Kondisi seperti itu jarang terjadi karena perhitunganku akan arah mata angin sudah pas. Jarak daging ke bara juga pas tak terlalu dekat. jadi saat minyak dari daging keluar, bara api tetap menyala karena posisi pola tungku bata dengan arah angin sesuai perhitungan. Aku menyebutnya kipas alami.
Jadi tak repot lagi kecuali tinggal bagaimana memperhitungkan waktu terbaik untuk membalik-balikkan tiap potongan daging agar masaknya merata.

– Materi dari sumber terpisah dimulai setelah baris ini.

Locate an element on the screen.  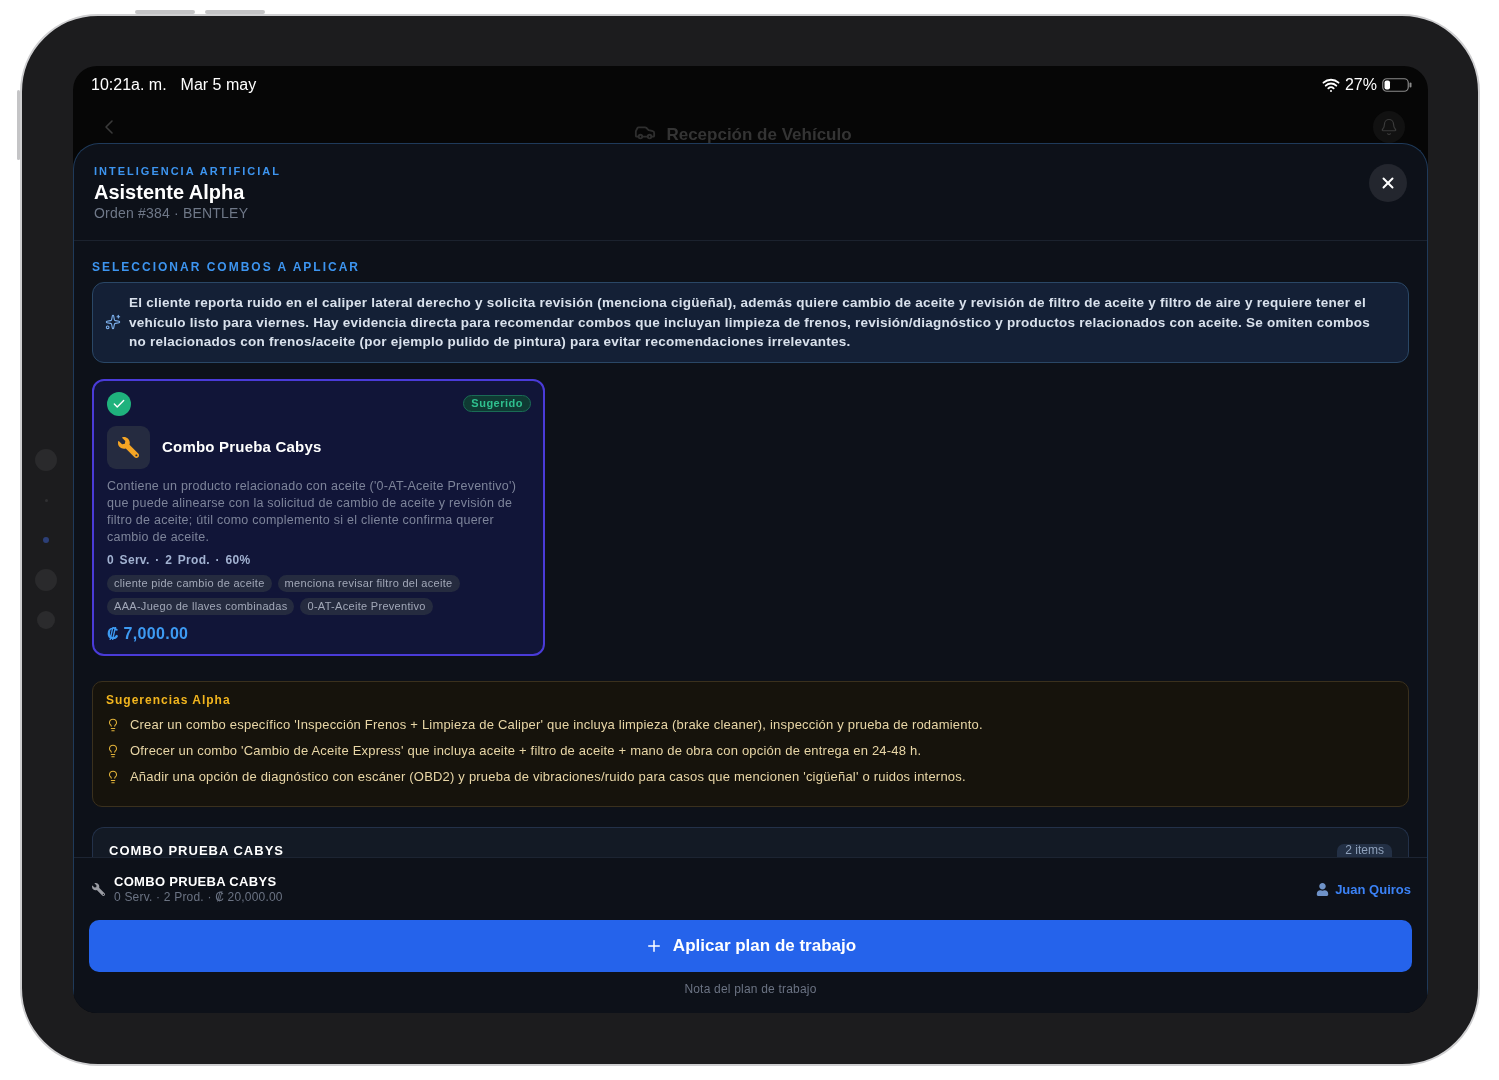
apply-plan-button: Aplicar plan de trabajo is located at coordinates (750, 946).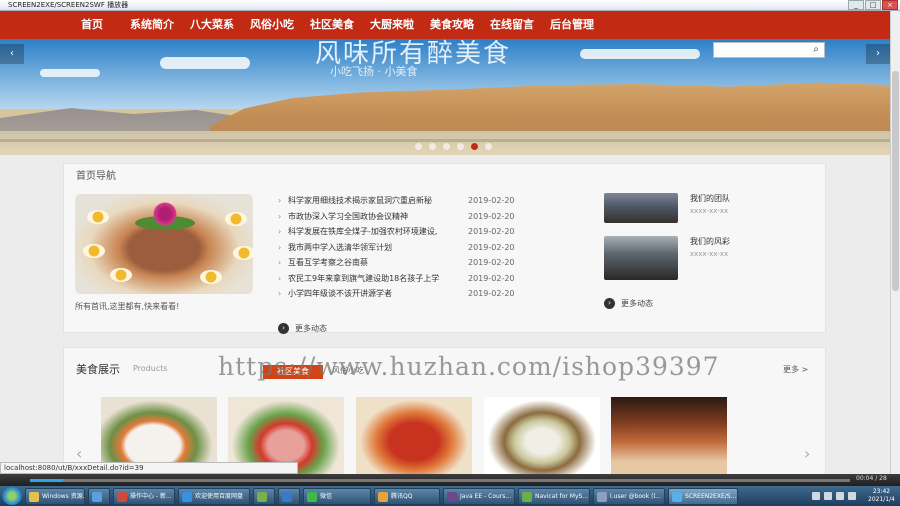 The height and width of the screenshot is (506, 900). Describe the element at coordinates (340, 248) in the screenshot. I see `news-item-title: 我市两中学入选清华领军计划` at that location.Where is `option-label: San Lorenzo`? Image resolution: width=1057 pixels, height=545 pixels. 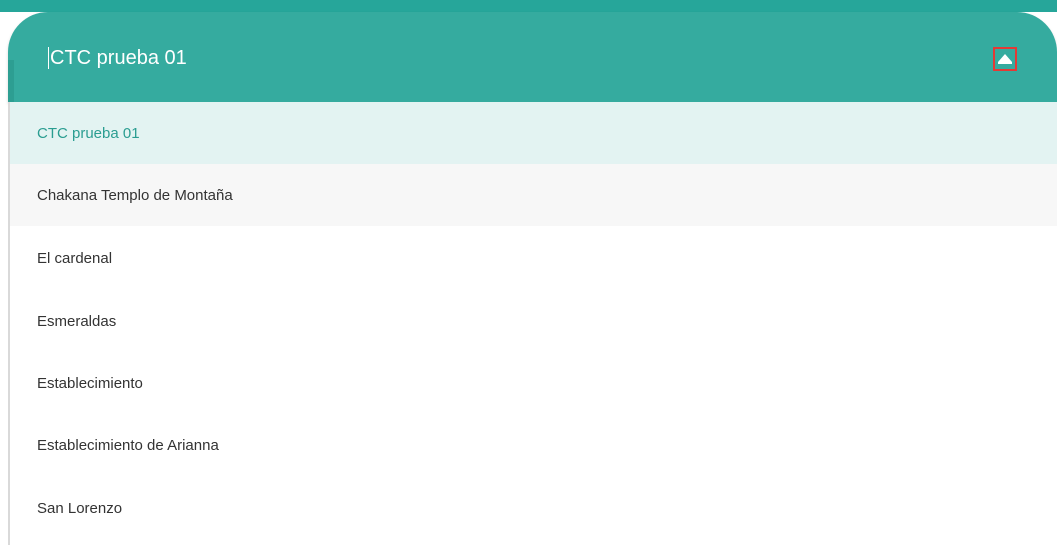
option-label: San Lorenzo is located at coordinates (80, 508).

Aku suka matang menyeluruh. Jadi kegiatan balik-membalik lebih sering dilakukan sampai warnanya kuning keemasan. Sedikit juicy namun tak terlalu juicy.
Sehingga waktu diangkat, lalu diiris sedikit akan terdengar suara renyah dari bagian luar daging yang dipanggang namun lembut saat tergigit daging bagian dalamnya. Sambil diiris, dicocol ke dalam sambal rawit andaliman yang sudah digarami dan disiram perasan jeruk nipis lalu dimakan. Tak lupa juga sedikit nasi putih sebagai penyeimbang rasa di dalam mulut dan perut. Hmmm, suatu hidangan sederhana yang nikmat di kala siang menjemput istirahat makan.